Guess 1): You have tried
GHCI> parse expr "(input)" "(a,b) -> \"b\"and it has returnedLeft …. It would be helpful to know what the error was.Guess 2): You have also tried
GHCI> parse lambda "(input)" "(a,b) -> \"b\"and it returnedRight …. based on this Edward an I have both deduced that somewhere in either yourtermparser or perhaps in the generatedexprparser there is a conflict That is some piece of the parser is succeeding in matching the beginning of the string and returning a value, but what remains is no longer valid. It would be helpful if you would tryGHCI> parse term "(input)" "(a,b) -> \"b\"as this would let us know whether the problem was intermorexpr.Guess 3): The string
"(a,b)"is by itself a valid expression in the grammar as you have programmed it. (Though perhaps not as you intended to program it ;-).

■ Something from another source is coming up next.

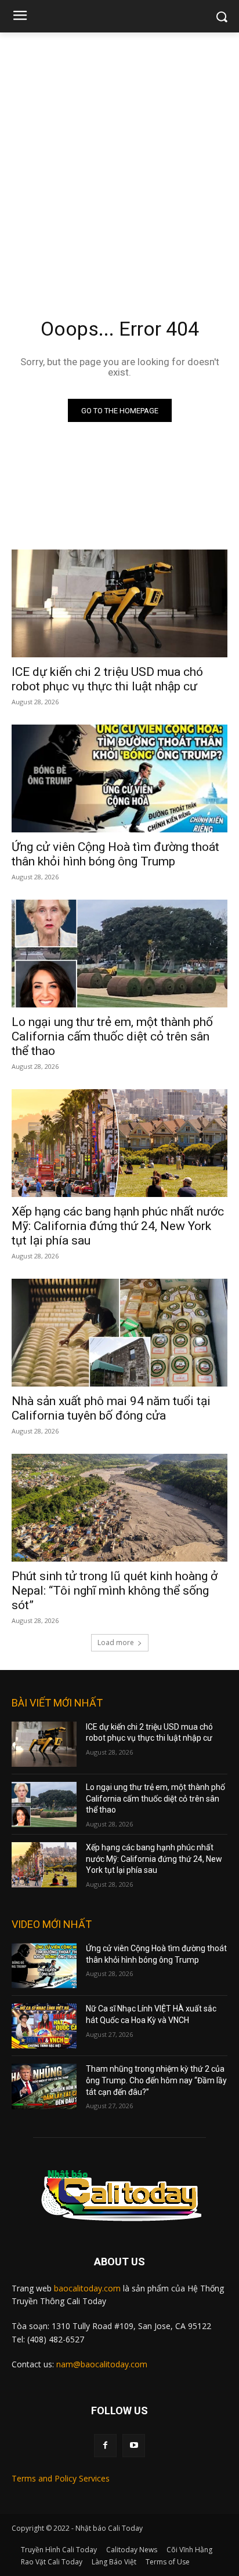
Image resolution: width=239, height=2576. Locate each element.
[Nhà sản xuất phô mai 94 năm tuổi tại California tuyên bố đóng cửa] (119, 1333)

Try sending that through the expr parser and see what happens.Guess 4): Your grammar is left recursive. This is what causes it to get stuck and loop forever. Parsec is a LL(k) parser. If you are used to Yacc and family which are LR(1) or LR(k) parsers, the rules for recursion are exactly reversed. If you didn't understand this last sentence thats OK, but let us know.

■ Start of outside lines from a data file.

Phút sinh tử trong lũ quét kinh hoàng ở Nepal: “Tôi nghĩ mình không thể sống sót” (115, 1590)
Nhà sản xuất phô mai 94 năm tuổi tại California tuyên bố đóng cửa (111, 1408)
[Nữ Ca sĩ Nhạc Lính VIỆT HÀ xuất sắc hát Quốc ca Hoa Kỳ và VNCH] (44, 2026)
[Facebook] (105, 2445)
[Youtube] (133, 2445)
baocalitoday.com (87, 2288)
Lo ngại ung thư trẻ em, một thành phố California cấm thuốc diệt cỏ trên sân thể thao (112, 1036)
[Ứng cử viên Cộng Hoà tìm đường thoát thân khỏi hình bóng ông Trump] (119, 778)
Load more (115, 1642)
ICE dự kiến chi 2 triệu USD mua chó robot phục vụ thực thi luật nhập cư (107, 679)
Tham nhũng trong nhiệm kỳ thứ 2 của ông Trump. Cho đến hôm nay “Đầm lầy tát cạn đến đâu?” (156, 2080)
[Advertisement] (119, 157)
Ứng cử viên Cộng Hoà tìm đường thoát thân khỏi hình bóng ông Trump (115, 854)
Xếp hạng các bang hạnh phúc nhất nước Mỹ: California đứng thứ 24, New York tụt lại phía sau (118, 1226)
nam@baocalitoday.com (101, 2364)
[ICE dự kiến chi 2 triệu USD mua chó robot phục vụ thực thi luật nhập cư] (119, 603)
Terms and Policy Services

Guess 5): The code in the expression builder looks like it came from the function's documentation. I think you may have found the
termexpression somewhere as well. If that is the case you you point to where it came from. if not could you explain in a few sentences how you thinktermought to work.General Advice: The large number of
trystatements are eventually (a.k.a. now) going to cause you grief. They are useful in some cases but also a little naughty. If the next character can determine what choice should succeed there is no need for them. If you are just trying to get something running lots of backtracking will reduce the number of intermediate forms, but it also hides pathological cases and makes errors more obscure.似乎存在左递归,如果
term中的choice达到eseq,这将导致解析器挂起:expr< /代码> ->术语->eseq->exprterm(a,b)不会解析为lambda或array< /code>,所以它会陷入eseq循环。我不明白为什么
(a,b) -> “b”不会解析为expr,因为 term 中的choice应该命中您所说的lambda在到达eseq之前有效。解析错误中报告的位置是什么?There appears to be left recursion, which will cause the parser to hang if the
choiceintermever gets toeseq:expr->term->eseq->exprThe
term(a,b)will not parse as alambda, or anarray, so it will fall into theeseqloop.I don't see why
(a,b) -> "b"doesn't parse as anexpr, since thechoicein term should hit upon thelambda, which you say works, before reaching theeseq. What is the position reported in the parse error?